Astronomy

What is the current explanation for the formation of cosmic voids?

What is the current explanation for the formation of cosmic voids?

Why aren't galaxies distributed evenly in space, but instead form those sponge-like structures, with huge voids between filaments?


Void formation is due to baryon acoustic oscillations. These can be thought of as fluctuations in the dense matter in the early stages of the universe; they became anisotropies, which can be seen in the cosmic microwave background. The fluctuations grew, until they hit the 150 Mpc scale, which correlates nicely to the sizes of voids in the universe today.

There's an interesting section (4.2) in this paper by Robert Brandenberger, which gives a mathematical treatment of how fluctuations of all kinds grew in the early universe. There is a better version of the explanation in Zeldovich (1972), which in fact puts forth the theory. The number density (if you'll pardon the pun) is lesser in that latter, but the former has a good overview, as it is meant to be a broad summary.

The simple explanation is that tiny fluctuations grew over time to become enormous structures.


You might like to watch this short movie from one of the authorities on this subject: https://www.youtube.com/watch?v=wI12X2zczqI

The movie starts by answering the question "what is the cosmic web and what does it look like?". Simulations can reproduce such structures, but they do not explain "why" they look the way they do. The clue lies in the geometric appearance of the structures: The voids resemble the elements of a Voronoi tessellation in which the walls of the Voronoi polyhedra intersect in lines that are identified with the filaments. We need to understand the dynamics that generated this pattern.

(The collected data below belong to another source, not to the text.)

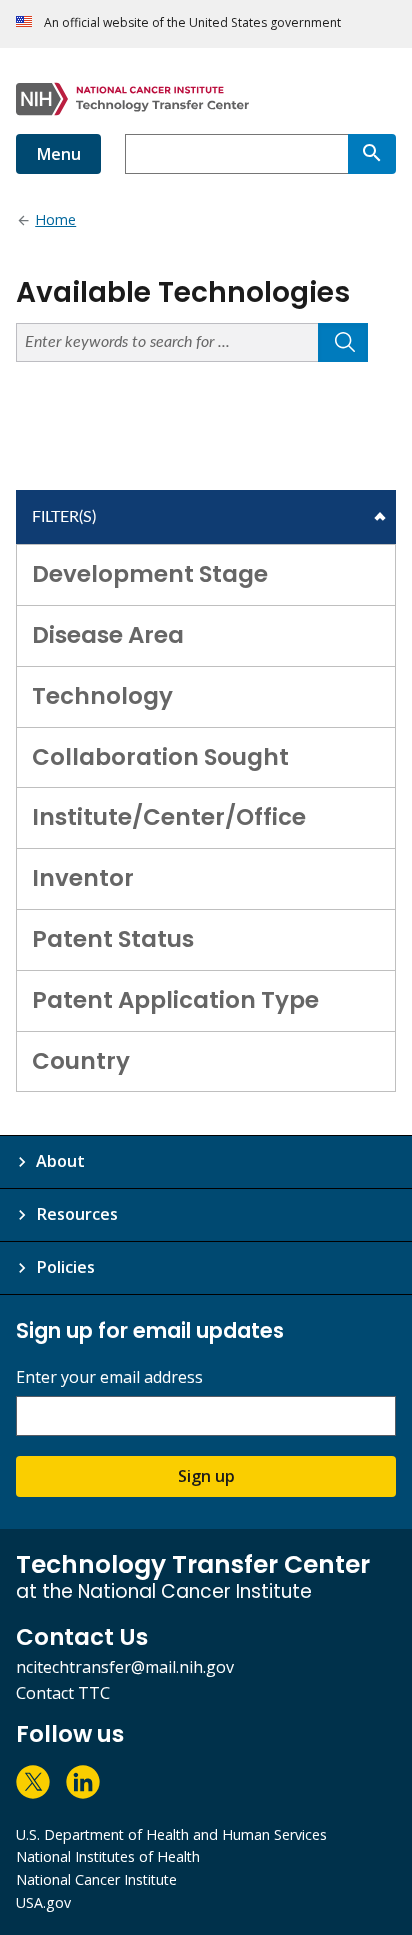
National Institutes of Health (108, 1856)
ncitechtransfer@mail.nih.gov (125, 1667)
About (60, 1161)
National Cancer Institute (96, 1879)
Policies (65, 1267)
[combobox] (236, 154)
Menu (58, 154)
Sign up (206, 1476)
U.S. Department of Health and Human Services (171, 1834)
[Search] (372, 154)
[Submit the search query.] (343, 342)
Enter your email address (109, 1377)
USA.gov (43, 1902)
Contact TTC (63, 1693)
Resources (77, 1214)
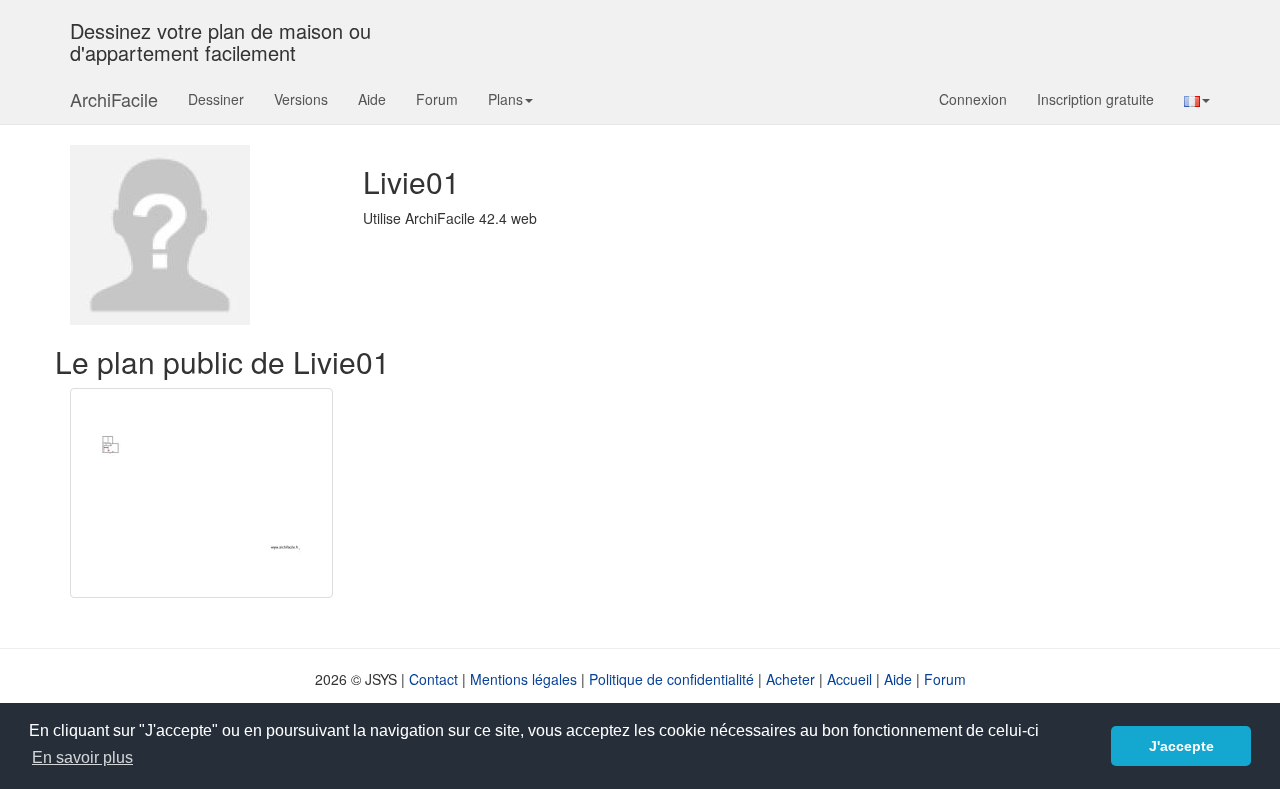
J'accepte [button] (1181, 746)
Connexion (973, 99)
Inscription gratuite (1095, 99)
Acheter (790, 679)
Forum (437, 99)
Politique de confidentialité (671, 679)
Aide (372, 99)
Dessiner (216, 99)
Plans (505, 99)
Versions (301, 99)
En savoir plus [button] (82, 757)
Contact (433, 679)
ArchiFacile (114, 99)
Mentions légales (523, 679)
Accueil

At around 2:30 the movie addresses the issue of why it looks the way it does using a simple ballistic model for the motion of a set of discrete particles that represent a random density field (the Zel'dovich model). The filaments are there but too fuzzy. So at ~3:00 it generalizes this so as to achieve greater realism by making the particles sticky. This is the "adhesion model", which is governed by the Burgers-Hopf equation, which is easily solved by geometric means. There is no gravity in this - it's ballistics acting on density field generated by a Gaussian Random process with a known covariance function (or power spectrum).

The adhesion model is a remarkable representation of the structure. It shows how nothing "special" is required to generate the pattern of the cosmic web. That's the "how".

The "why does the structure look like it does?" is a little more complex: this is the question of emergent geometry which is understood in terms of the technical language of the Lagrangian description of the flow. But the graphics is pretty and quite didactic, so worth a look. This happens after around 5:30.

The movie compares appearance of the flow simultaneously in both Lagrangian and Eulerian space. In the Lagrangian picture the particles have fixed coordinates,

A short descriptive article goes with the movie: http://arxiv.org/pdf/1205.1669v1.pdf and a short explanatin of the Lagrangiuan view is at http://arxiv.org/pdf/1211.5385v1.pdf This is part of the thesis work of Johan Hidding from the Kapteyn Instutue in Groningen (supevisor Rien van de Weygaert - the father of the cosmic web according to Richard Bond). A full presentation of the nature of the singularities in terms of Morse Theory is at http://arxiv.org/pdf/1311.7134v1.pdf and there are several other papers pending.


The baryonic acoustic oscillations (BAO) have a present-day scale $sim 100 h^{-1}$ Mpc. This has little or nothing to do with the appearance of voids, which appear predominantly on scales of $sim 20h^{-1}$ Mpc. and below. The BAO scale is only detected in the galaxy distribution by correlation analysis and does not manifest itself by mere visual inspection, unlike the voids, filaments and clusters that dominate the appearance of the cosmic web. If anything, the voids scales are determined by the velocity field power spectrum, which is to be expected in light of the way the Zel'dovich approximation works (as explained in the movie I referred to).

I would have added this as a comment to the post except that I have insufficient reputation and so this is the only way I can make the point. Apologies are offered if they are in order.